Cycle consistency losses or \(L_{cyc}\) are introduced to capture the assumption that the translation should be cycle consistent:

Forward cycle consistency loss
- \[x \rightarrow G(x) \rightarrow F(G(x)) \approx x\]
- This formula refers to translating an impage \(x\) from domain \(X\) to domain \(Y\) via \(G\) and then back to domain \(X\) via \(F\)
Backward cycle consistency loss
- \[y \rightarrow F(y) \rightarrow G(F(y)) \approx y\]
- This formula refers to translating an impage \(y\) from domain \(Y\) to domain \(X\) via \(F\) and then back to domain \(Y\) via \(G\)
Total cycle consistency loss
- \[\mathcal{L}_{\text {cyc }}=\mathbb{E}_{x \sim p_{\text {data }}(x)}\left[\|F(G(x))-x\|_1\right] +\mathbb{E}_{y \sim p_{\text {data }}(y)}\left[\|G(F(y))-y\|_1\right]\]

The corresponding example code where \(A\) is \(X\) and \(B\) is \(Y\) is as follows:

# GAN loss D_A(G_A(A))
self.loss_G_A = self.criterionGAN(self.netD_A(self.fake_B), True)
# GAN loss D_B(G_B(B))
self.loss_G_B = self.criterionGAN(self.netD_B(self.fake_A), True)
# Forward cycle loss || G_B(G_A(A)) - A||
self.loss_cycle_A = self.criterionCycle(self.rec_A, self.real_A) * lambda_A
# Backward cycle loss || G_A(G_B(B)) - B||
self.loss_cycle_B = self.criterionCycle(self.rec_B, self.real_B) * lambda_B
# combined loss and calculate gradients
self.loss_G = self.loss_G_A + self.loss_G_B + self.loss_cycle_A + self.loss_cycle_B + self.loss_idt_A + self.loss_idt_B
self.loss_G.backward()

We can also introduce the \(L_{identity}\) loss. This preserves color composition between inputs and output.
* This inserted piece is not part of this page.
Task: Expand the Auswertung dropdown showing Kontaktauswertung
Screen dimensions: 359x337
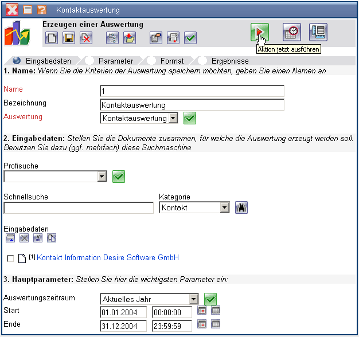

\[\mathcal{L}_{\text {identity }}=\mathbb{E}_{y \sim p_{\text {data }}(y)}\left[\|G(y)-y\|_1\right] +\mathbb{E}_{x \sim p_{\text {data }}(x)}\left[\|F(x)-x\|_1\right]\]

The corresponding example code where \(A\) is \(X\) and \(B\) is \(Y\) is as follows:

# Identity loss
  if lambda_idt > 0:
      # G_A should be identity if real_B is fed: ||G_A(B) - B||
      self.idt_A = self.netG_A(self.real_B)
      self.loss_idt_A = self.criterionIdt(self.idt_A, self.real_B) * lambda_B * lambda_idt
      # G_B should be identity if real_A is fed: ||G_B(A) - A||
      self.idt_B = self.netG_B(self.real_A)
      self.loss_idt_B = self.criterionIdt(self.idt_B, self.real_A) * lambda_A * lambda_idt
  else:
      self.loss_idt_A = 0
      self.loss_idt_B = 0

We can create the total generator loss as follows:
\(\mathcal{L}_G=\lambda_1 \mathcal{L}_{\mathrm{GAN}}+\lambda_2 \mathcal{L}_{\text {identity }}+\lambda_3 \mathcal{L}_{\text {cyc }}\)

Note: \(\lambda_1\), \(\lambda_2\), and \(\lambda_3\) control the relative importances of the various losses.

We can also split the discriminator loss as well:

\[\mathcal{L}_{D_X}=\mathbb{E}_{x \sim p_{\text {data }}(x)}\left[\left(1-D_X(x)\right)^2\right] +\mathbb{E}_{y \sim p_{\text {data }}(y)}\left[D_X(F(y))^2\right]\]
\[\mathcal{L}_{D_Y}=\mathbb{E}_{y \sim p_{\text {data }}(y)}\left[\left(1-D_Y(y)\right)^2\right] +\mathbb{E}_{x \sim p_{\text {data }}(x)}\left[D_Y(G(x))^2\right]\]
The corresponding example code where \(A\) is \(X\) and \(B\) is \(Y\) is as follows:

def backward_D_A(self):
    """Calculate GAN loss for discriminator D_A"""
    fake_B = self.fake_B_pool.query(self.fake_B)
    self.loss_D_A = self.backward_D_basic(self.netD_A, self.real_B, fake_B)

def backward_D_B(self):
    """Calculate GAN loss for discriminator D_B"""
    fake_A = self.fake_A_pool.query(self.fake_A)
    self.loss_D_B = self.backward_D_basic(self.netD_B, self.real_A, fake_A)

In each epoch \(\mathcal{L}_G\) is calculated and backpropogated. Next, \(\mathcal{L}_{D_X}\) is calculated and backpropogated. Lastly, \(\mathcal{L}_{D_Y}\) is calculated and backpropogated.

Colab Notebook Results

Here is an image translation we ran where we translated a picture of the UCLA campus to the domain of a Monet painting.

cycle gan experiments

Results generated from our colab notebook.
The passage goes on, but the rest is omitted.